The issue is that for any given biological system, there are many possible ways to model that system. To a large extent, model selection has to depend on what the model is intended to achieve; missing out crucial details will invalidate any conclusions, but including more detail than necessary makes experimental data harder to interpret. We're also constrained by how much is known: for instance no-one can make gene regulation model that realistically accounts for the speed of gene transcription until someone finds a way to discover that speed, but this isn't really what I'm worried about. The question I'm interested in is how one can determine whether or not a given model captures all that is relevant about the process/system being modelled. This worries me most with respect to boolean network models of genetic regulatory networks, because there are many such models about, but they make some really big simplifications.
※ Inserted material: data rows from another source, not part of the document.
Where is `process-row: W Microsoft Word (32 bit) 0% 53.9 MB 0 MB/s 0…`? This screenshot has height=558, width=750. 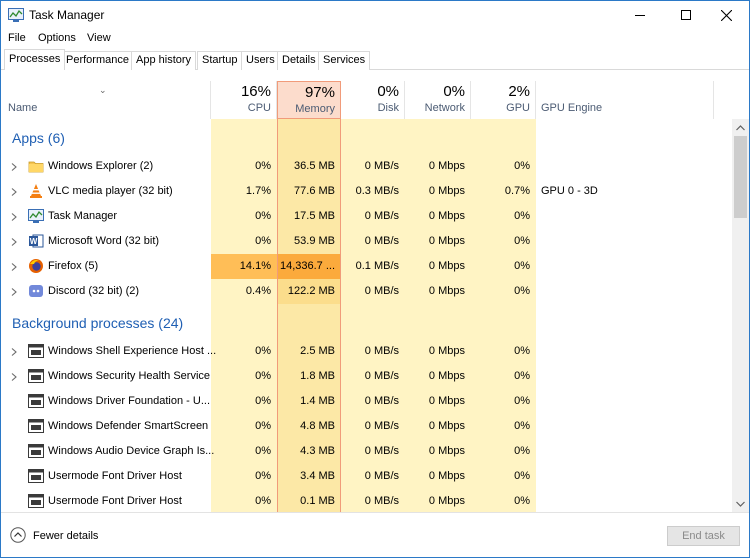
process-row: W Microsoft Word (32 bit) 0% 53.9 MB 0 MB/s 0… is located at coordinates (366, 242).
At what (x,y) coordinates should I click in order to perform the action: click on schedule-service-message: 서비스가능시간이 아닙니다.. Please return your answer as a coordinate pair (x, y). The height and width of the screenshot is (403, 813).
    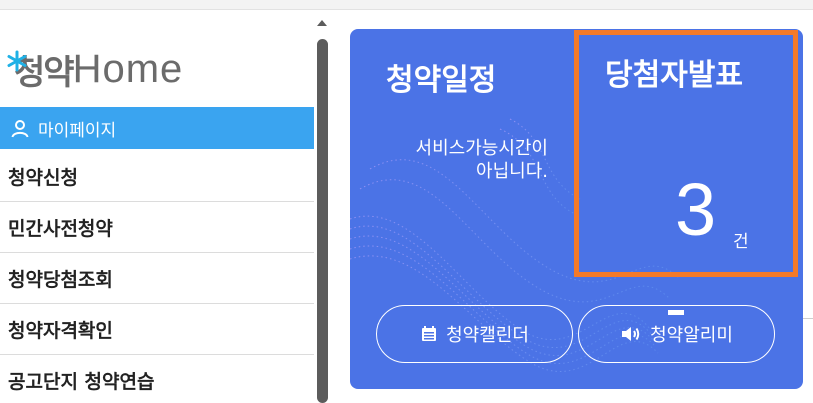
    Looking at the image, I should click on (459, 160).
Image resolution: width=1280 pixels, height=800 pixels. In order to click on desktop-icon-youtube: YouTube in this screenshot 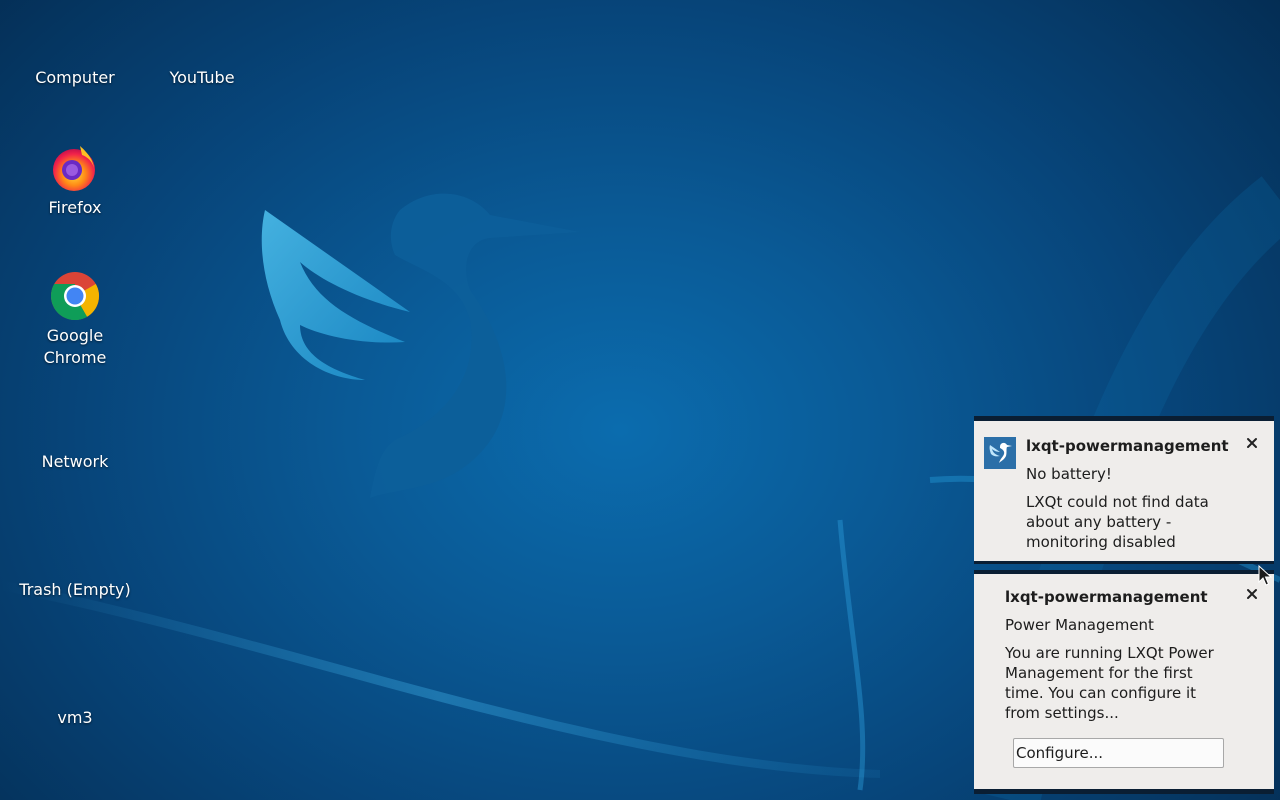, I will do `click(202, 78)`.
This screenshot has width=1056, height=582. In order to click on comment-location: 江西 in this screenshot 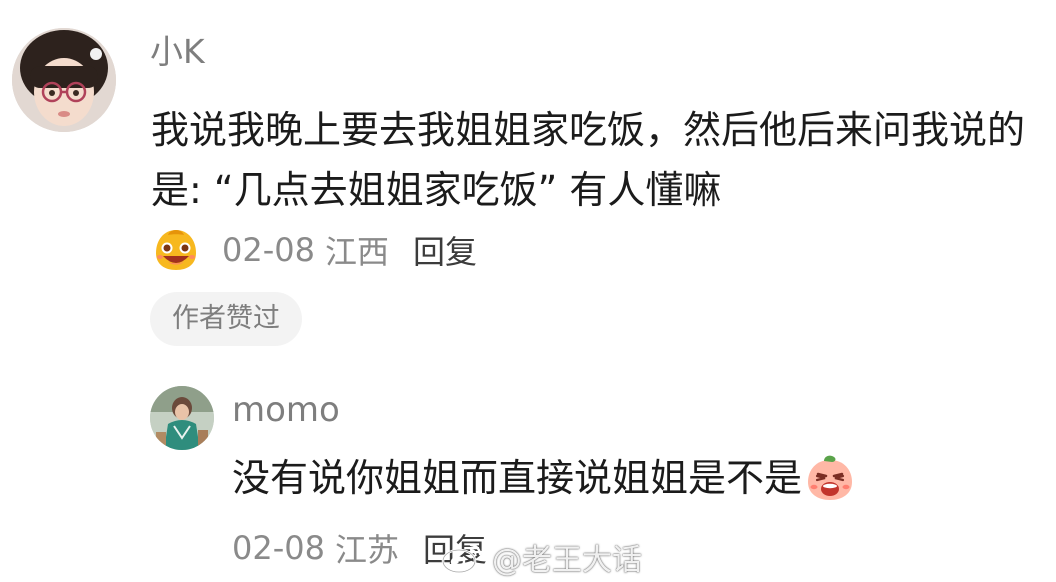, I will do `click(356, 252)`.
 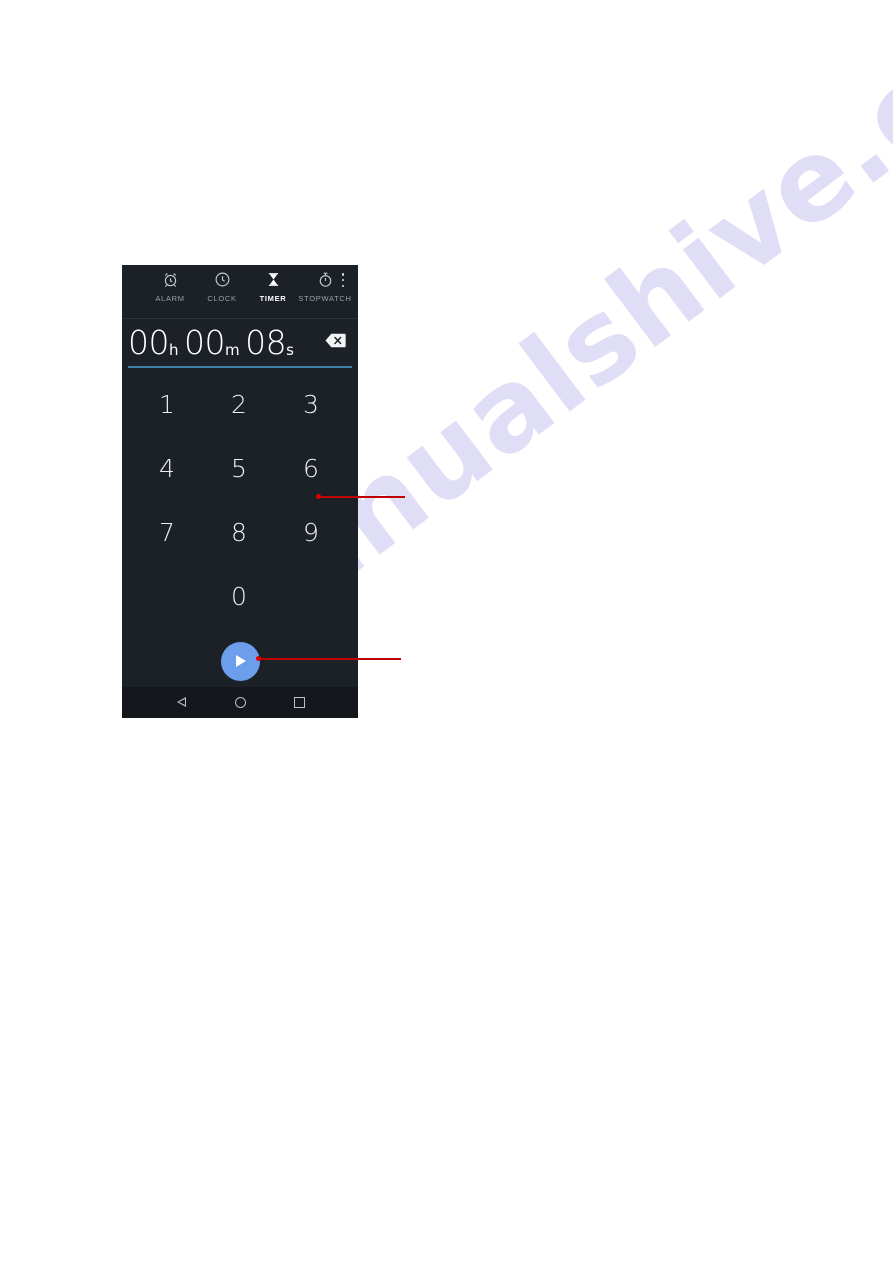 I want to click on timer-hours: 00, so click(x=149, y=342).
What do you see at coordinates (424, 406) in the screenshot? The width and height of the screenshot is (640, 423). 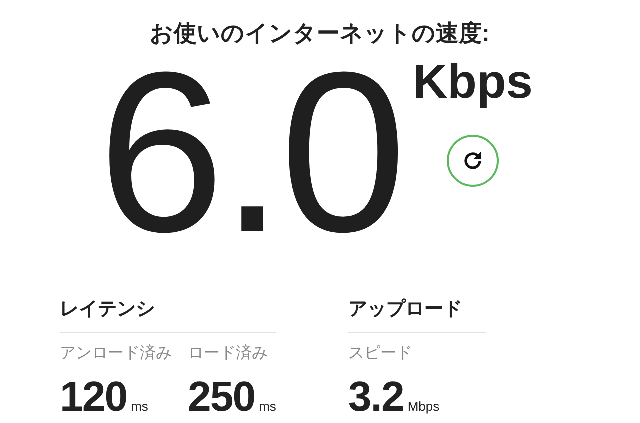 I see `metric-unit: Mbps` at bounding box center [424, 406].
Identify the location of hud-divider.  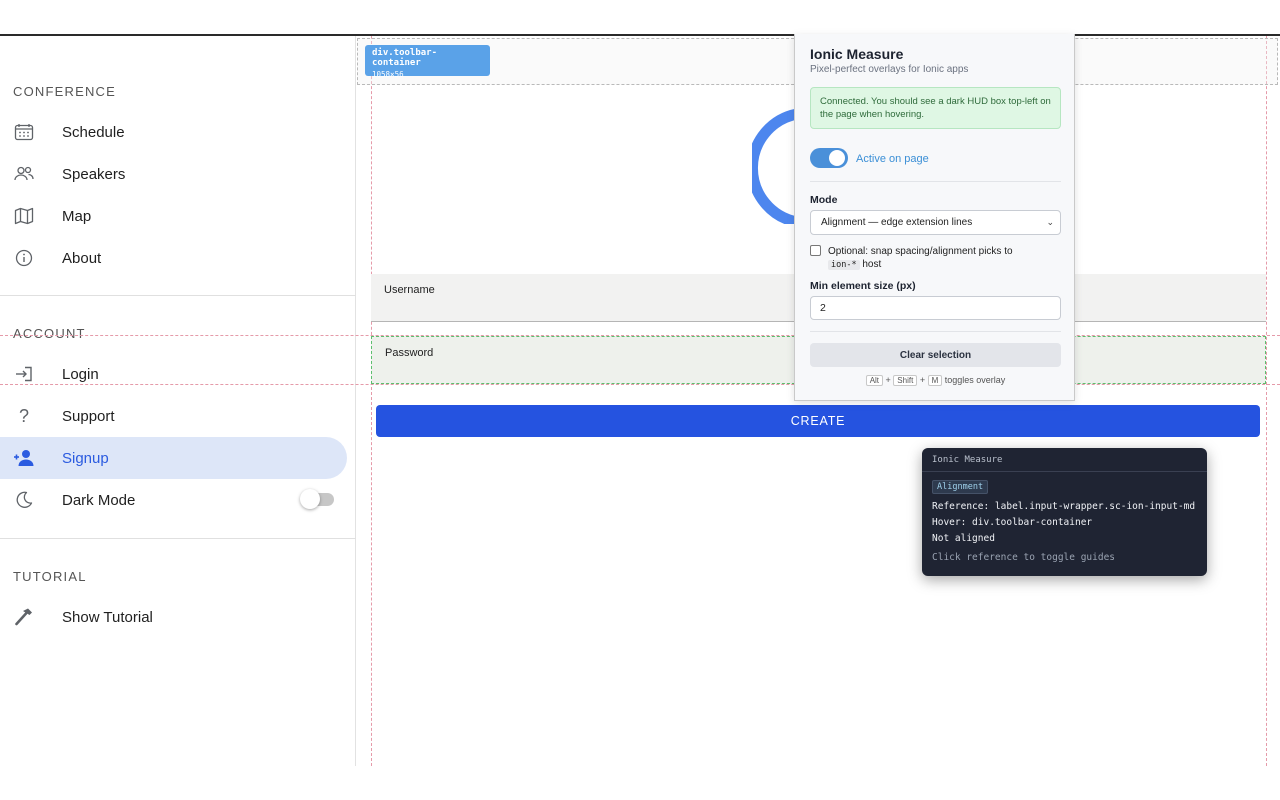
(1064, 472).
So far, the only papers I've read that really address this do so for the specific model they are presenting, by showing that its output matches observed biological data. There are two pitfalls with this approach: it doesn't tell us anything about model appropriateness in general, and it doesn't really guarantee that novel findings based on the model are meaningful. There's always some danger that the model is overfitted, and this is only made worse by the patchy nature of the biological data available for any given organism.

Over time, a model can be validated by new wet-lab data coming out that confirms its predictions, but how can one demonstrate that it is a sensible choice of model before this happens? I would like to be confident that I'm not investing my time in building models that next year's data will discredit, and given that this is pretty much an inevitable question when presenting work (either at a conference or thesis defence) I'd like to have a confidence-bestowing answer to it worked out.